MYC amplification in breast cancer: a chromogenic in situ hybridisation study

Aims: To analyse the correlation between MYC amplification and various clinicopathological features and outcome in a cohort of 245 patients with invasive breast carcinoma treated with surgery followed by anthracycline-based chemotherapy.

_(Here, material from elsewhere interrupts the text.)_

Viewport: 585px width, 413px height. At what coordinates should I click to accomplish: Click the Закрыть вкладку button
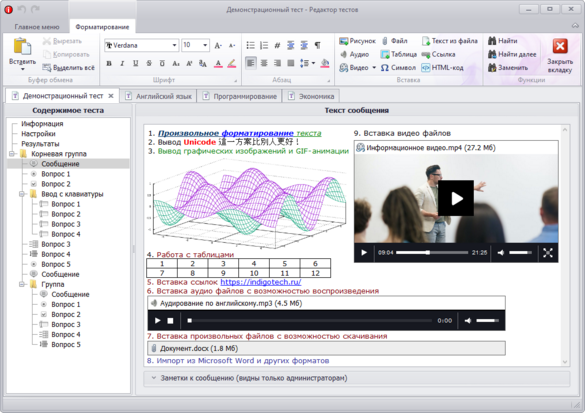coord(560,55)
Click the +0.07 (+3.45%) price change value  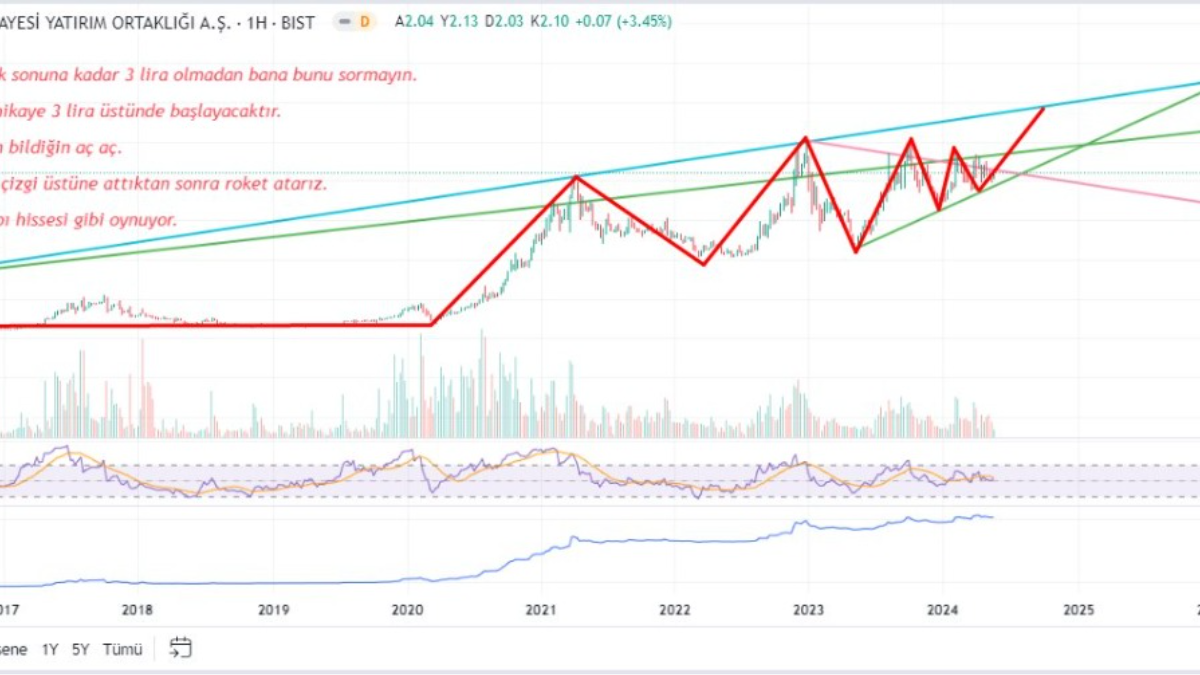click(631, 21)
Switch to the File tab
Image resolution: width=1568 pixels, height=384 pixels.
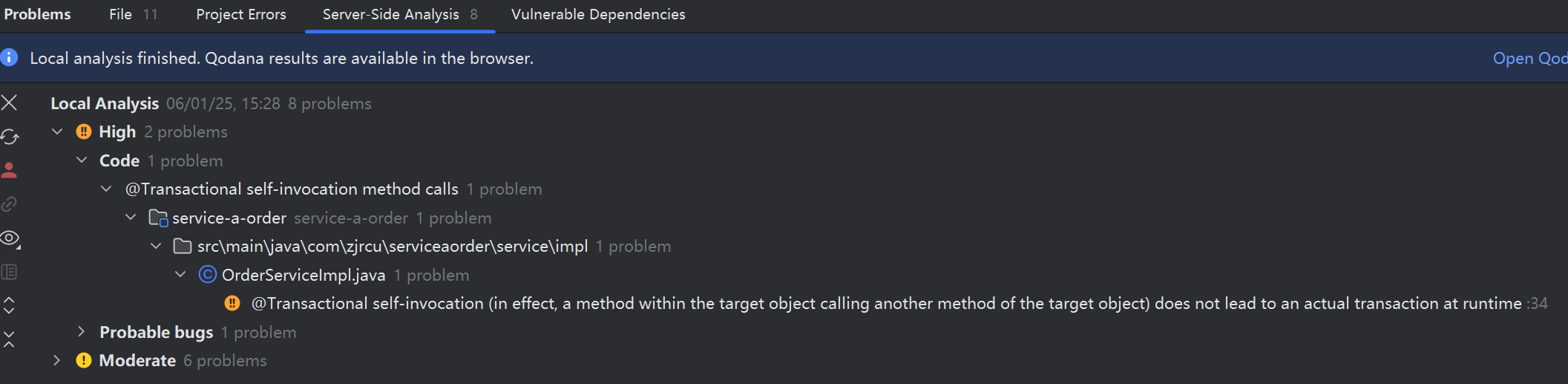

Given the high prevalence of MYC amplification in tumours of BRCA1 mutation carriers and the similarities between these and sporadic basal-like'' carcinomas, the prevalence of MYC amplification in basal-like'' breast carcinomas was investigated. Methods: MYC gene copy number was assessed on tissue microarrays containing duplicate cores of 245 invasive breast carcinomas by means of chromogenic in situ hybridisation using SpotLight C-MYC amplification probe and chromosome 8 centromeric probe (CEP8). Signals were evaluated at 4006 magnification; 30 morphologically unequivocal neoplastic cells in each core were counted for the presence of the gene and CEP8 probes. Results: Amplification was defined as a MYC: CEP8 ratio > 2. Signals for both MYC and CEP8 were assessable in 196/245 (80%) tumours. MYC amplification was found in 19/196 cases (9.7%) and was not associated with tumour size, histological grade, positivity for oestrogen receptor, progesterone receptor, HER2, epidermal growth factor, cytokeratins 14, 5/6 and 17, MIB1 or p53. Only 4% of basal-like carcinomas showed MYC amplification, compared to 8.75% and 10.7% of luminal and HER2 tumours respectively. On univariate analysis, MYC amplification displayed a significant association with shorter metastasis-free and overall survival and proved to be an independent prognostic factor on multivariate survival analysis. Conclusion: MYC amplification is not associated with basal-like'' phenotype and proved to be an independent prognostic factor for breast cancer patients treated with anthracycline-based chemotherapy.